What you need to do: Transcribe all of the data below word for word, leaving out the pictures.

Input material:
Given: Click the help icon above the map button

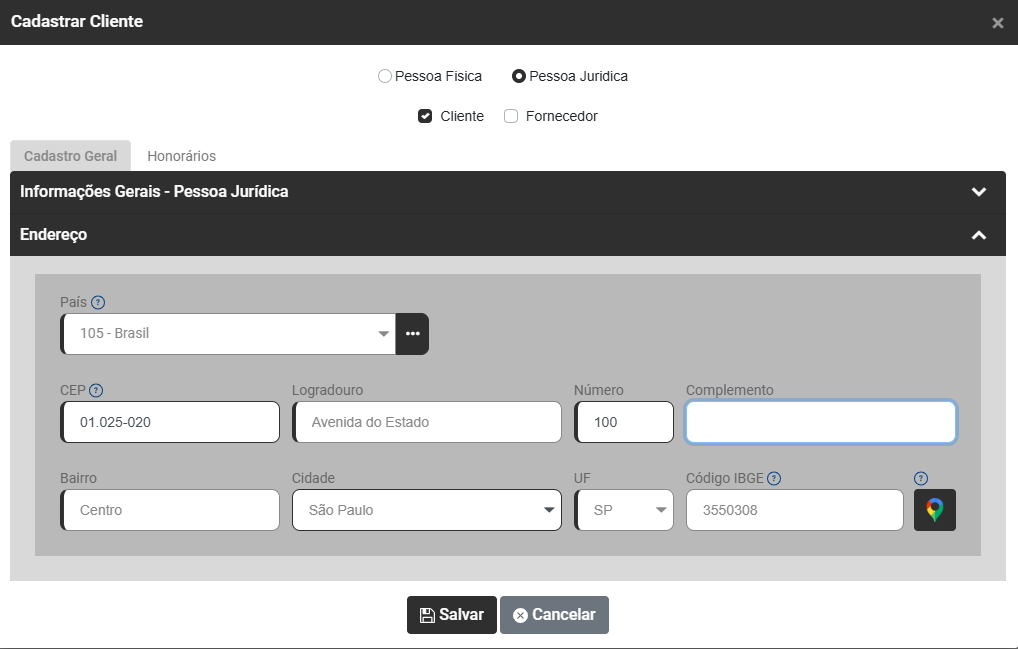Looking at the screenshot, I should point(921,478).
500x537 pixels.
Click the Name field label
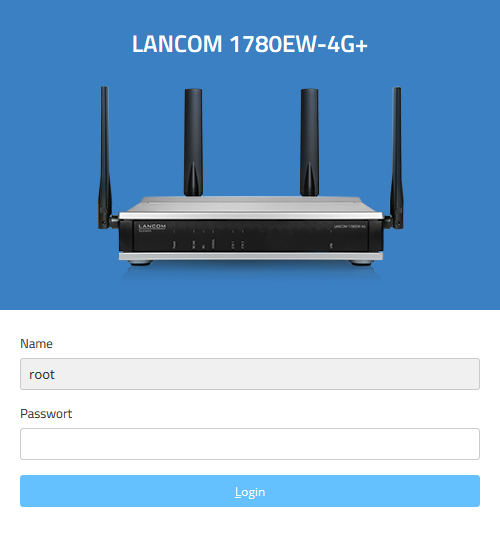tap(36, 344)
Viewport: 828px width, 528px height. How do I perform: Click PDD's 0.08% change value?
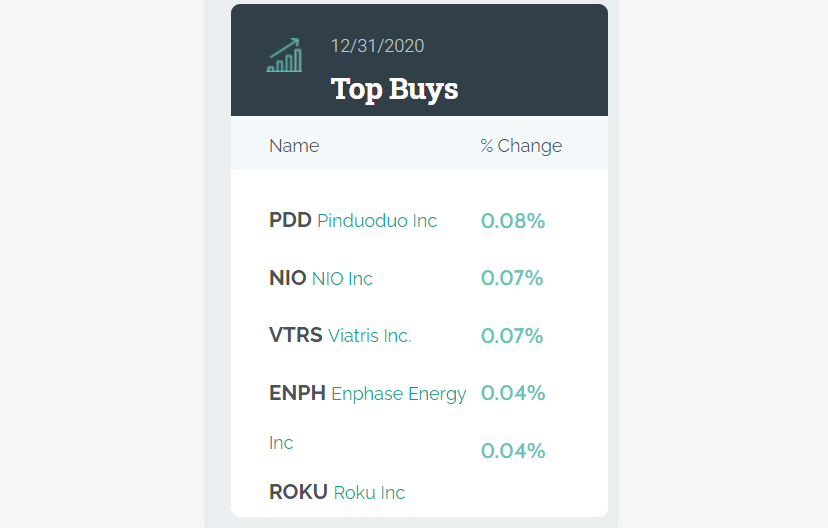513,221
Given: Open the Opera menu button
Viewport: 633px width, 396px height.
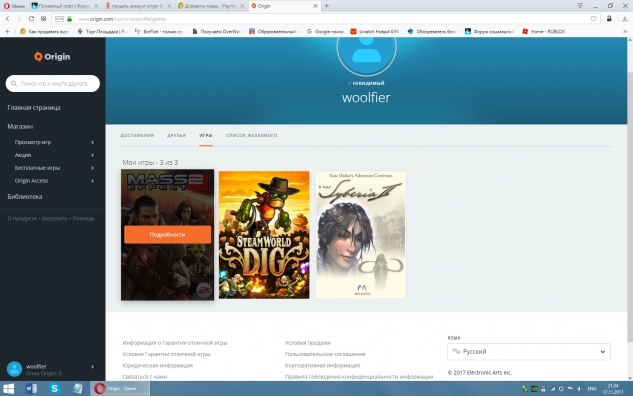Looking at the screenshot, I should [x=14, y=6].
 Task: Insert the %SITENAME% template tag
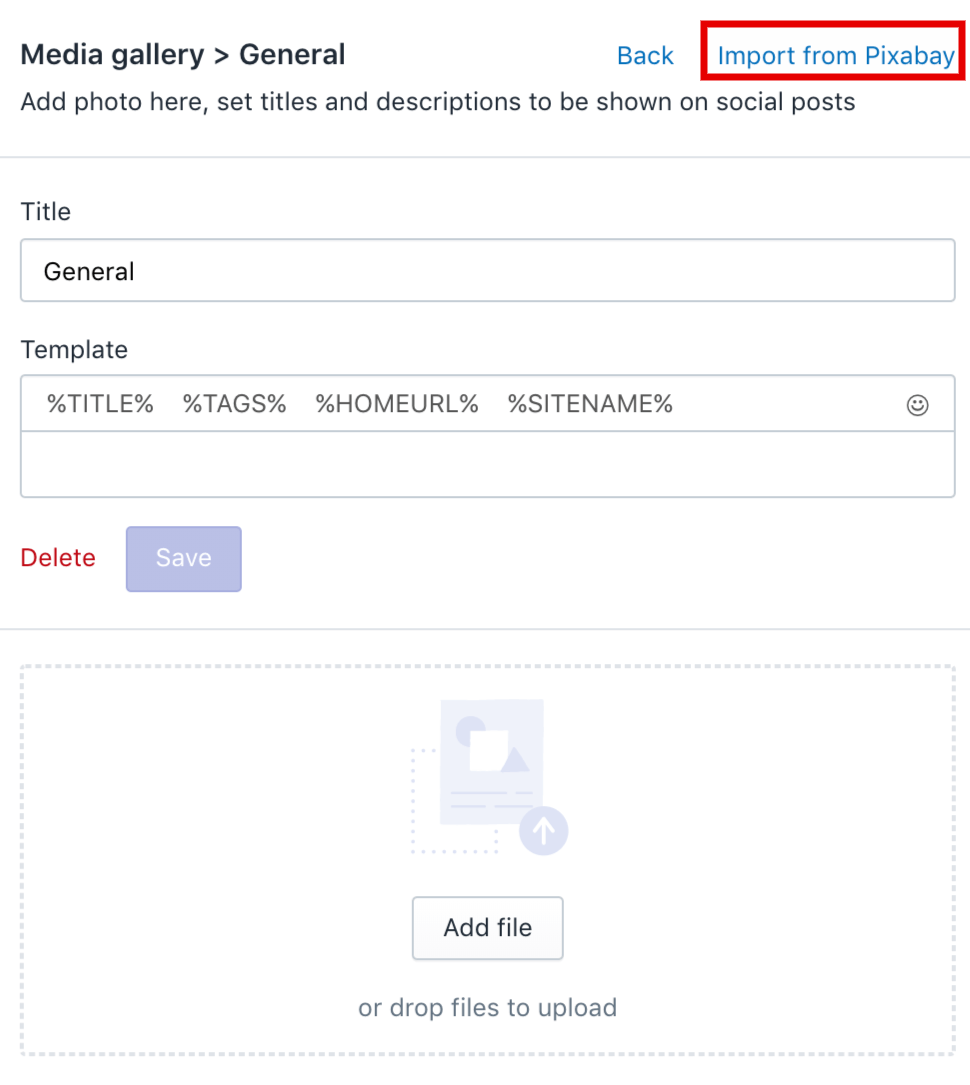pos(590,404)
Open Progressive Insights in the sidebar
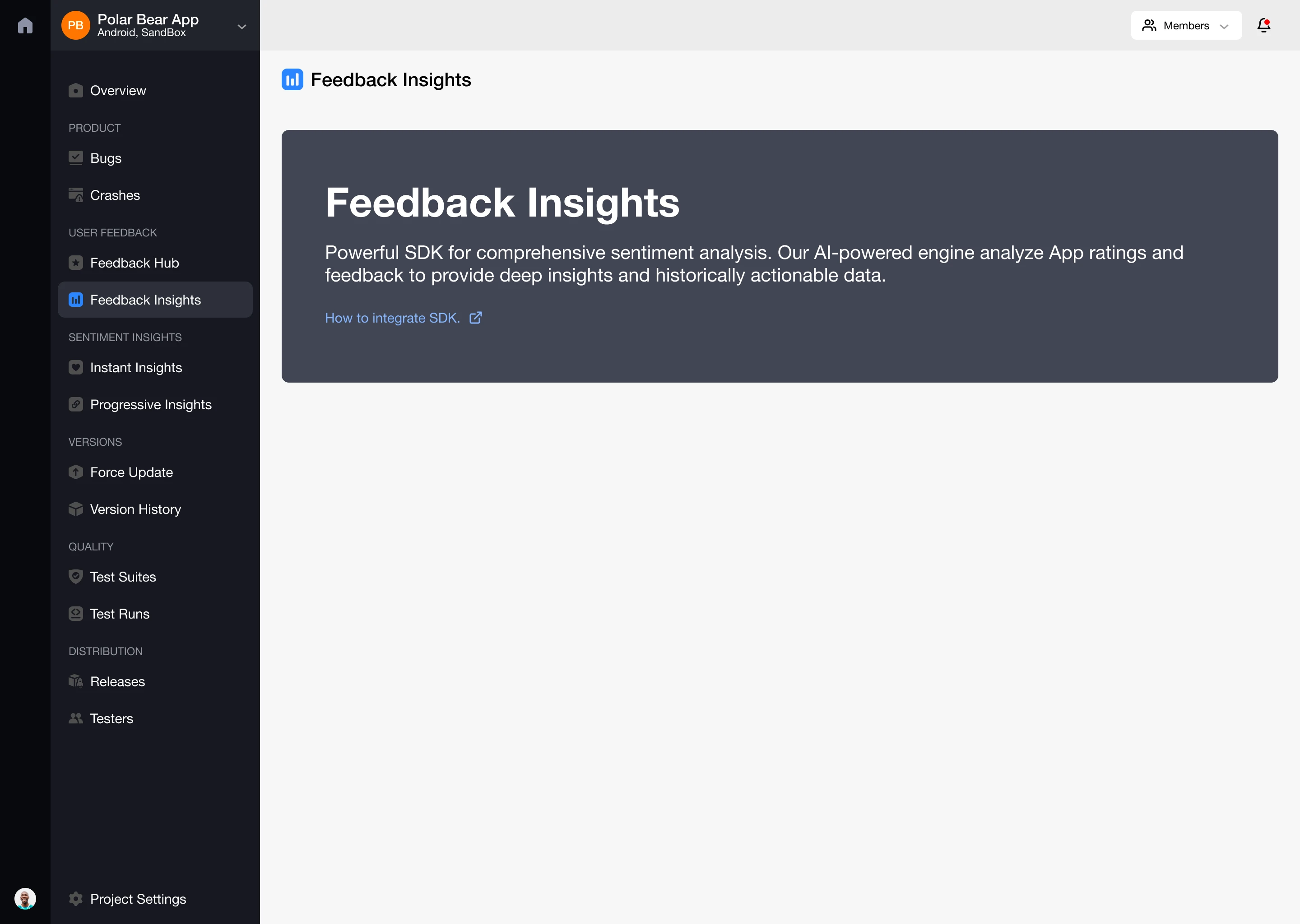This screenshot has height=924, width=1300. [x=150, y=405]
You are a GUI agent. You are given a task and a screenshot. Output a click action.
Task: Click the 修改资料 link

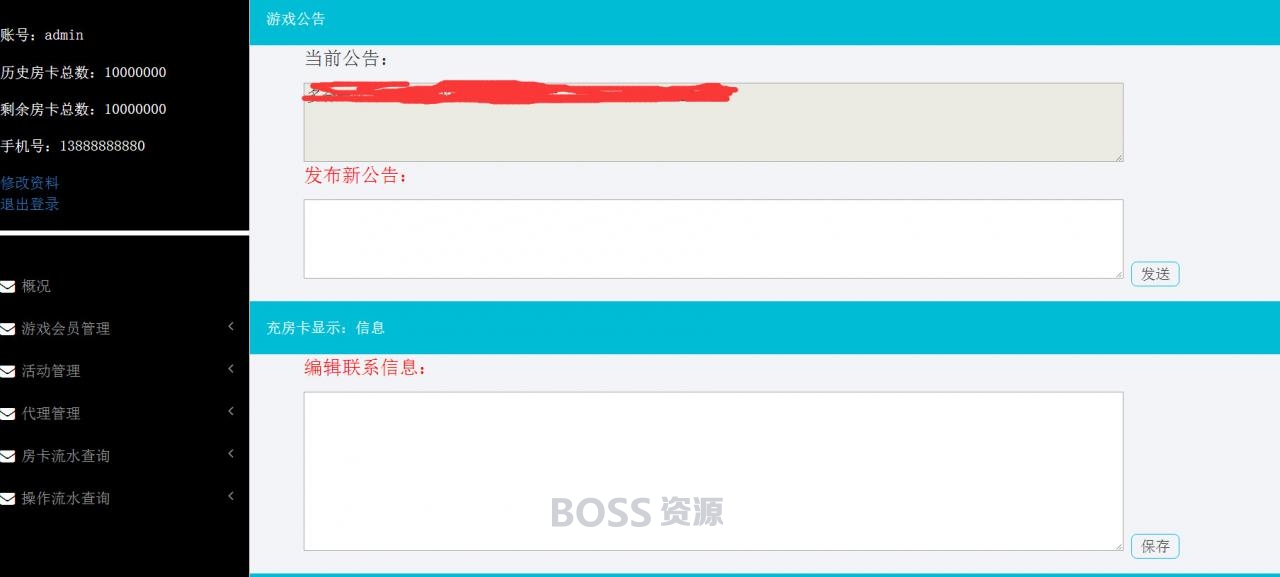30,183
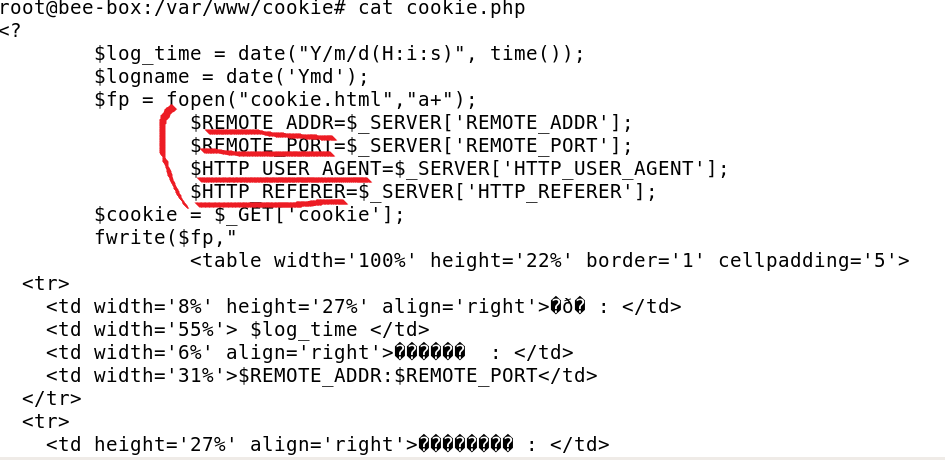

The reply:
Given: Click the help icon above the map button

Looking at the screenshot, I should point(921,478).
500x537 pixels.
Click the Name field label
tap(36, 344)
Viewport: 828px width, 528px height. How do I perform: Click PDD's 0.08% change value?
513,221
Given: Open the Opera menu button
Viewport: 633px width, 396px height.
Looking at the screenshot, I should [x=14, y=6].
 Task: Insert the %SITENAME% template tag
pos(590,404)
Open Progressive Insights in the sidebar
This screenshot has height=924, width=1300. [x=150, y=405]
You are a GUI agent. You are given a task and a screenshot. Output a click action.
Task: Click the 修改资料 link

30,183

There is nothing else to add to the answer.